Sonny Burgess had his first hit for Sun Records in 1956 — two minutes and 26 seconds of howling wild-ass stomp called "We Wanna Boogie." Even for those unhinged times, when rock and roll was a blank slate, the song is unique for his crazed singing and a walloping trombone solo. With that tune and a clutch of others including "Red Headed Woman," "Ain't Got a Thing," and "Bucket's Got a Hole in It," he helped establish the blend of blues and hillbilly music that came to be known as rockabilly.
Fifty-four years later, Burgess is still on the road, playing more than 100 shows a year, among them a date at Church in Boston this Wednesday that will see a rare reunion of the city's own rockabilly faves the Raging Teens as his openers.
"I can't think about retiring," he explains by phone from his home in Newport, Arkansas, where he was born in May 1931. "There's nothing to do here. If you retire, you might as well let them throw dirt on you."
There's barely dust on Burgess, who still manages to kick up a storm with the latest version of his Sun-era group the Pacers — now known as the Legendary Pacers and still including his '50s running partners Kern Kennedy on piano and drummer Bobby Crafford.
"We still do the old hits and some new songs from the '70s and '80s, like tunes by George Strait," he says of their live shows. "I always liked country music. That, and rhythm and blues. Ernest Tubb was my favorite. He was slick with an audience. And I love the big band that Ike Turner had with Tina."
Burgess recalls his Sun years as "so much fun. We were all country boys who didn't have nothing." The "we" he's referring to is J.L. "Smoochy" Smith, J.M. Van Eaton, Stan Kessler, Marcus Van Story, Paul Burlison, and D.J. Fontana — the core musicians who played on many of the records that came out of Sam Phillips's Memphis-based Sun label, where an important strain of early rock was minted, and who banded together in the '80s for a run as the Sun Rhythm Section.

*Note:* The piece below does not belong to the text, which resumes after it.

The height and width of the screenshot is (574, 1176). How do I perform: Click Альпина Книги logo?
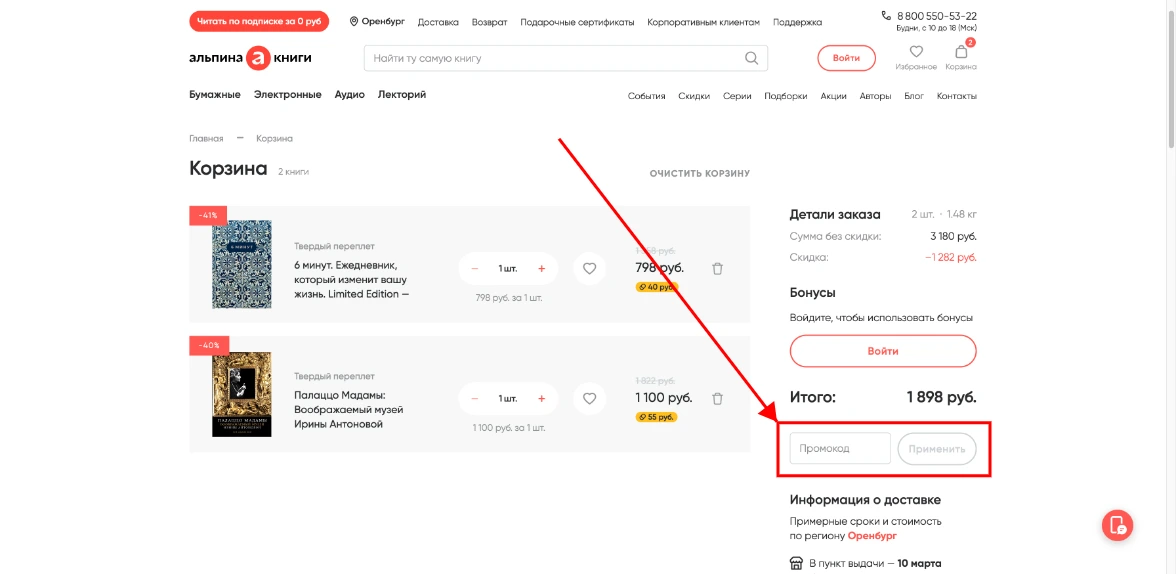click(x=250, y=58)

"We came straight out of the cotton fields, except for Elvis, who was a city boy," says Burgess. "All of a sudden, we were playing music and making money and meeting all the girls — and anybody who's ever picked cotton can tell you that was a lot better. Hell, anything's better than picking cotton. But it was a wonderful time."
Burgess still picks his Telecaster guitar like the gifted scion of the music-seeped Southern soil that he is, albeit a little slower than he did a half-century ago. But his singing remains the call of a rock-and-roll animal.
"Sonny still has his own unique style," says Kevin Patey, frontman of the Raging Teens. "His voice is out of this world. We only do one or two shows a year at this point, for Christmas or other special occasions, but when we got a chance to be on a bill with him, we jumped at it. He is one of the guys who invented the music we love."